* [TASK MATERIAL]:
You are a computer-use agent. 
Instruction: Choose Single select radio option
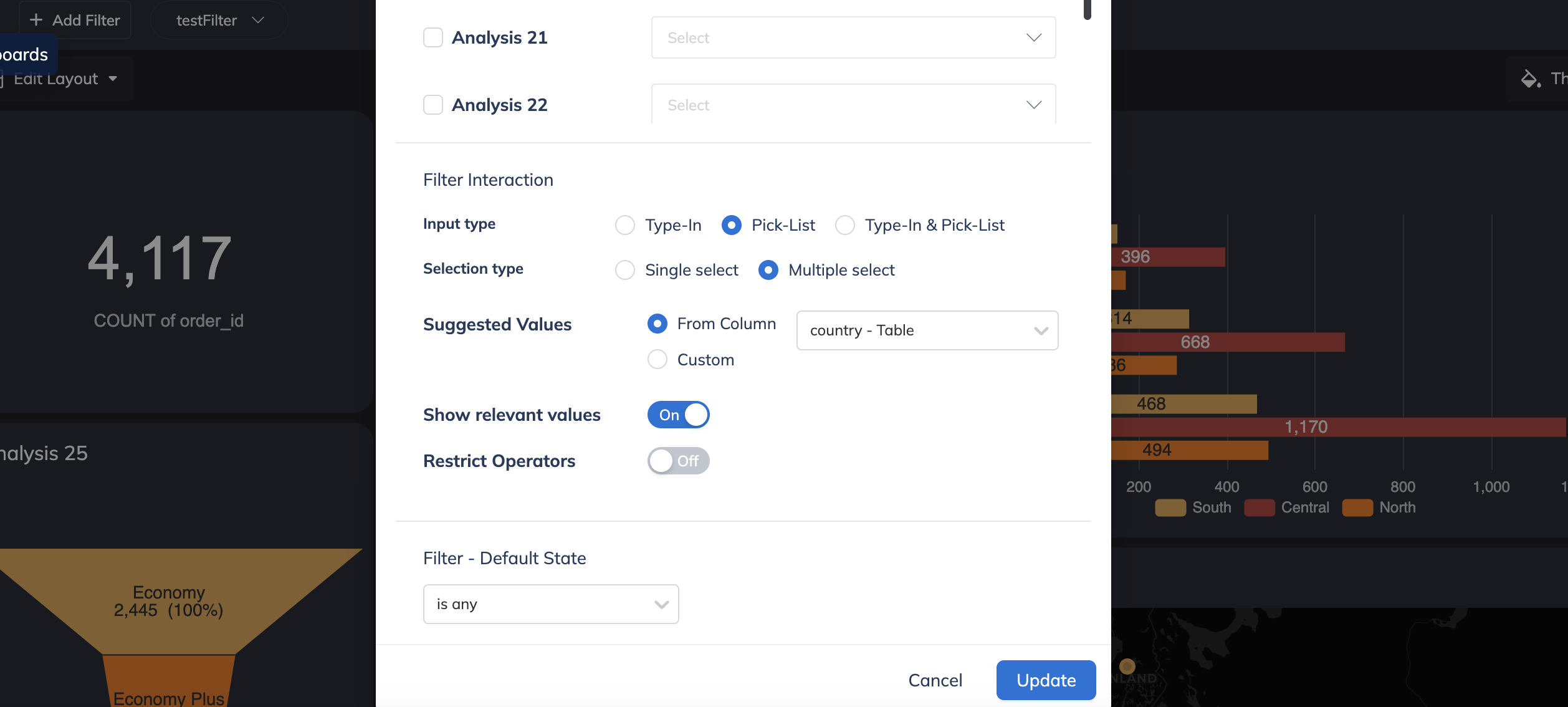click(x=625, y=270)
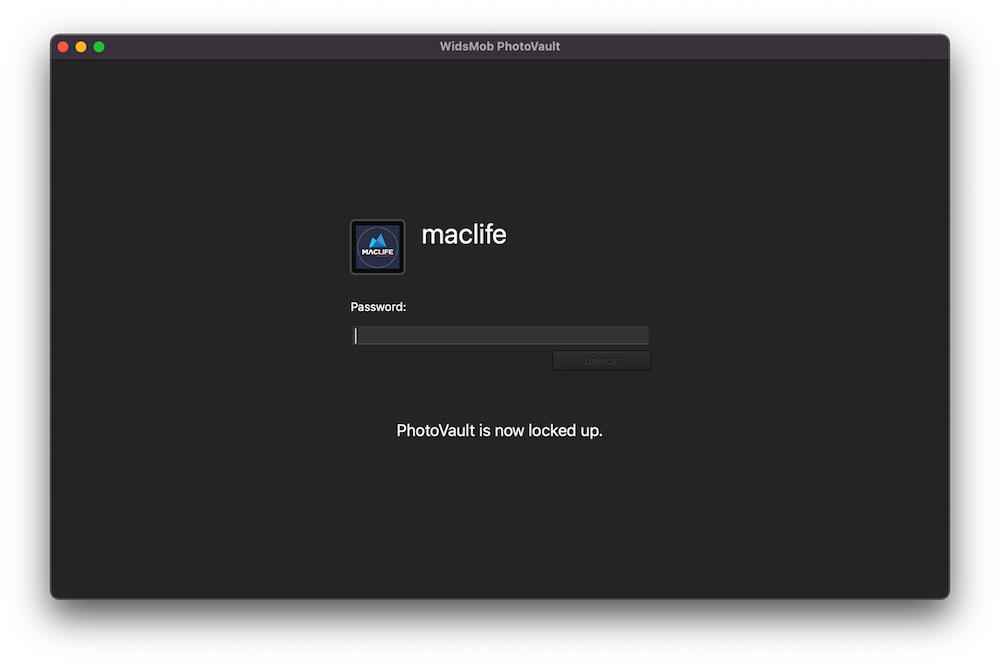
Task: Click the Unlock button
Action: pos(601,361)
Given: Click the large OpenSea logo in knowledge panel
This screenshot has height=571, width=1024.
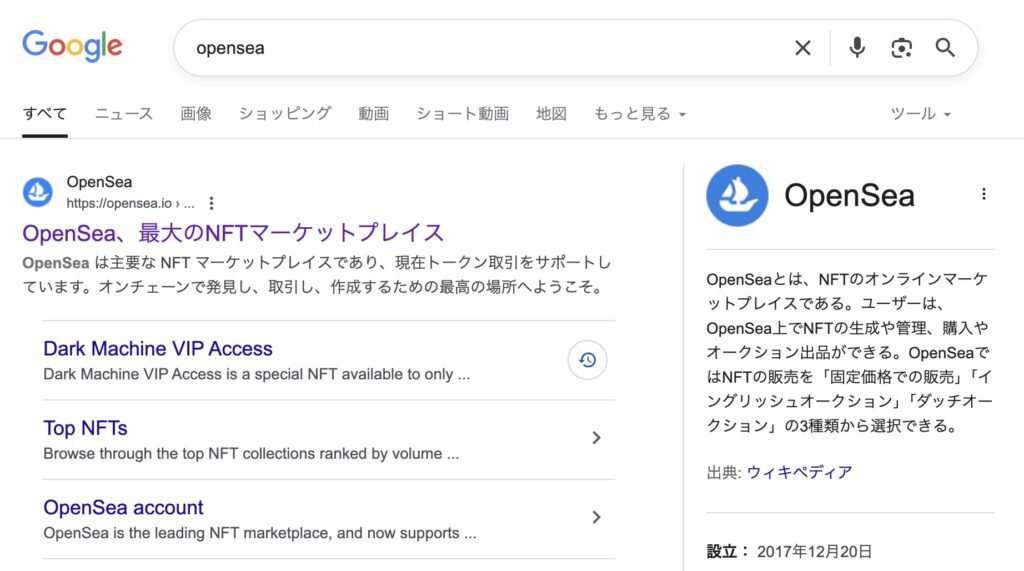Looking at the screenshot, I should pyautogui.click(x=737, y=195).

* [YOUR TASK]: Begin at the line containing "Instruction: Choose Single" and copy every line through the end of the data above exactly, omitting the pictures.

* [RESPONSE TO THE EXERCISE]:
Instruction: Choose Single select radio option
click(x=625, y=270)
Task: Click the Unlock button
Action: pos(601,361)
Given: Click the large OpenSea logo in knowledge panel
This screenshot has height=571, width=1024.
Looking at the screenshot, I should pyautogui.click(x=737, y=195).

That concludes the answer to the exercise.